The major limitation of the present study is the small number of non-AD dementia cases, precluding group comparisons. However, the distribution in this study reflects the real use of CSF biomarkers in clinical practice following French Health Authority guidelines. CSF biomarkers are mainly intended to reveal AD pathology and then to support AD diagnosis criteria or to exclude FTLD [22]. The fact that we found only four patients with CJD means that clinicians applied recommendations based on clinical, imaging, as well as CSF and electrophysiological criteria. In our study, three of four CJD patients presented atypical clinical characteristics as aphasia and dysexecutive syndrome explaining why AD diagnosis was also suspected. Another limitation of our study is the lack of neuropathological data to ascertain the final diagnosis. However a homogeneous diagnosis procedure in two steps for all centers and strict respect of validated criteria were applied to restrain this weakness.
Many patients in our study presented FTD-like clinical symptoms.
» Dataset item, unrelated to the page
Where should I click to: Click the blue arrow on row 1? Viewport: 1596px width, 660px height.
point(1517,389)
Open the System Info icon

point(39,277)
However, only three were finally diagnosed with FTD. This low number is in accordance with the normal or reduced level of Tau in FTD [8, 35]. Our inclusion criteria regarding Tau threshold probably led to exclusion of most FTD patients, as well as LBD patients for whom CSF Tau dosage was mainly normal [36]. The last limitation is the attrition induced by 71 patient dosages which were out of range for the ELISA test and not available for dilution. This point highlights the importance of dilution, following the industrial dosage procedure, permitting precise Tau dosage in order to calculate p-Tau/Tau ratio.
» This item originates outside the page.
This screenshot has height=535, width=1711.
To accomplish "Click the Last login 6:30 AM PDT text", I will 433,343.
CJD represents a minority of all diagnoses with extremely high CSF Tau levels. Our results support a sequential interpretation algorithm for CSF biomarkers in dementia. High CSF Tau levels should alert clinicians to check the p-Tau/Tau ratio. Under the threshold of 0.075, a diagnosis of CJD is highly probable. Our results pave the way for further, prospective studies, prior to fully implementing CSF P-Tau/Tau ratio as a biomarker for the clinical diagnosis of CJD.